Alles klar – anschauen und genießen ja, Blumen pflücken nein! Die Botschaft ist angekommen. Hans-Georg Hostrup ist Leiter der Richardsen-Bruchwitz-Stiftung, der der Garten seit 1905 gehört. Die letzten Eigentümer, Jacob Richardsen und seine Ehefrau Doris Bruchwitz, waren kinderlos gestorben. Ihr Besitz ging an die nach ihnen benannte Stiftung, deren Ziel es ist, den Garten – so wörtlich – "für alle Zeiten" als öffentlich zugänglichen Dorfpark zu erhalten. Ein enger, gewundener Weg führt durch die mehr als zweit Meter hohen Buchenhecken weiter in den Garten hinein.
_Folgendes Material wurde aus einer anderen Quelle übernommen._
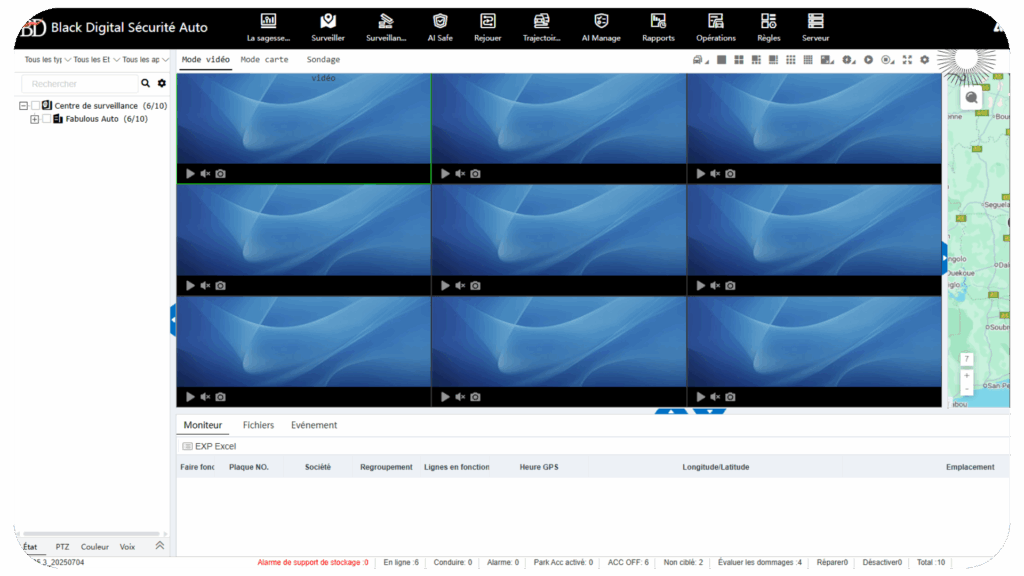Click the camera snapshot icon under first video
This screenshot has width=1024, height=576.
219,173
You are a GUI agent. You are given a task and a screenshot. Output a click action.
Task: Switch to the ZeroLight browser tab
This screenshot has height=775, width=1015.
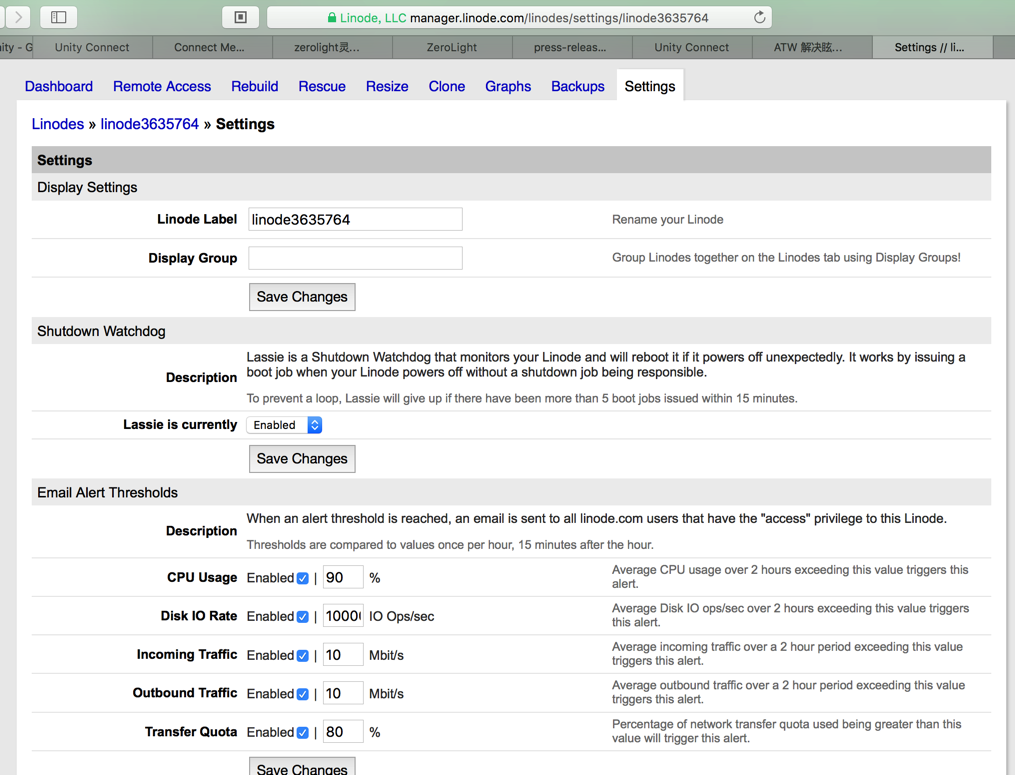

"Ganz eng – wir gehen jetzt hintereinander, damit wir hier durchkommen. Ja, und jetzt stehen wir fast in einer anderen Welt – herzlichen willkommen im Hochdorfer Garten! Er ist der bedeutenste bäuerlicher Gartenkultur in Schleswig-Holstein – kommt nicht von mir, sondern vom Landesamt für Denkmalpflege in Kiel – und neben dem Nolde-Garten in Seebüll, dem Künstlergarten, und dem Husumer Schlossgarten ist das auch das drittwichtigste Gartenensemble hier in Nordfriesland, worauf wir in Tating auch ganz stolz sind."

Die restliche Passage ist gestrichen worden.